Dans son dernier ouvrage « Qu’on me cherche et je ne serai plus », l’écrivain noir américain John Edgar Wideman poursuit sa réflexion sur les blessures profondes et les traumatismes encore vifs hérités de l’esclavage et de la ségrégation. À plus de 80 ans, cette figure majeure de la littérature afro-américaine, souvent comparé à Faulkner, continue d’explorer avec une écriture complexe et singulière les thèmes qui traversent toute son œuvre : la culpabilité, la colère et l’impossibilité pour un homme noir d’assumer toute la souffrance de son peuple.
Une quête identitaire douloureuse
Au fil des pages, Wideman tisse un patchwork de nouvelles, de fragments autobiographiques et de réflexions sur l’histoire noire américaine. Le fil rouge qui unit ces textes éclectiques, c’est cette interrogation lancinante : comment se construire en tant qu’individu et en tant que peuple quand on porte en soi les stigmates de l’oppression et de la déshumanisation ?

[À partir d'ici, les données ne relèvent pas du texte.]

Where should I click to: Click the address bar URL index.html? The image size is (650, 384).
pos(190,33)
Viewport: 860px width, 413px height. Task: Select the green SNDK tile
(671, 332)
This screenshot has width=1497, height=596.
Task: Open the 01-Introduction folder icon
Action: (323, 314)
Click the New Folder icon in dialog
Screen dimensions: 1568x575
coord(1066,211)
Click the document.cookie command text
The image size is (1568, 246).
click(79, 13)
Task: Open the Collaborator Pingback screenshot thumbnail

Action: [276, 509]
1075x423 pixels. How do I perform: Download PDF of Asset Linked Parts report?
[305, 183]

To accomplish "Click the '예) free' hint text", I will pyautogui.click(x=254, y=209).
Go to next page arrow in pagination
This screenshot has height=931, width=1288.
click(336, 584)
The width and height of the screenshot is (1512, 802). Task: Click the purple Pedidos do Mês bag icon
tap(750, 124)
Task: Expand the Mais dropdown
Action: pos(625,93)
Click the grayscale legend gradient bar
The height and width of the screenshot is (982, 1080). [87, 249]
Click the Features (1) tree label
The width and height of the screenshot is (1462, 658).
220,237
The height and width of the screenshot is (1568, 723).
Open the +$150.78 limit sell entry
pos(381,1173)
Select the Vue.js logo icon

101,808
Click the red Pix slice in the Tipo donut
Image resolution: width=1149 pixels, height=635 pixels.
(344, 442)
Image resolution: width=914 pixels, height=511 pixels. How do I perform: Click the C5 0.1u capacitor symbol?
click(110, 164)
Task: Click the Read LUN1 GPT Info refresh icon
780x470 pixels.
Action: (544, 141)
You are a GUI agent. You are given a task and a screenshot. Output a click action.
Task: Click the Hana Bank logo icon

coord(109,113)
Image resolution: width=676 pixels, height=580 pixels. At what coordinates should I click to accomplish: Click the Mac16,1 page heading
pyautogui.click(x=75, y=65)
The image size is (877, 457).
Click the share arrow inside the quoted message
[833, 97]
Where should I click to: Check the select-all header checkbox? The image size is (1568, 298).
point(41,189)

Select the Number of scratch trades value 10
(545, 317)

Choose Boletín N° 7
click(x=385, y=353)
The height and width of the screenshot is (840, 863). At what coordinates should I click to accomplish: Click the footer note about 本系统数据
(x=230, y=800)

Comment vivre avec ce poids de l’histoire, ces fantômes du passé qui hantent chaque instant du présent ?
C’est tout le sens de ce titre énigmatique, « Qu’on me cherche et je ne serai plus », qui évoque à la fois une présence spectrale et insaisissable, et le désir de se libérer enfin de ce fardeau mémoriel.
Le devoir de mémoire comme nécessité
Mais pour Wideman, l’oubli n’est pas une option. Au contraire, il y a chez lui une forme d’urgence à dire, à témoigner, à ne pas laisser ces blessures béantes se refermer dans le silence et le déni. Écrire, c’est une manière de lutter contre l’effacement, de redonner une voix et une dignité à ceux qui en ont été privés.
Porter la mémoire de cette souffrance, c’est un devoir moral autant qu’une nécessité existentielle.
Et si cette mémoire est douloureuse, elle est aussi porteuse d’une force et d’une résilience extraordinaires. C’est dans les plis de cette histoire tourmentée que se niche, selon Wideman, la source vive de la créativité et de l’identité noires américaines.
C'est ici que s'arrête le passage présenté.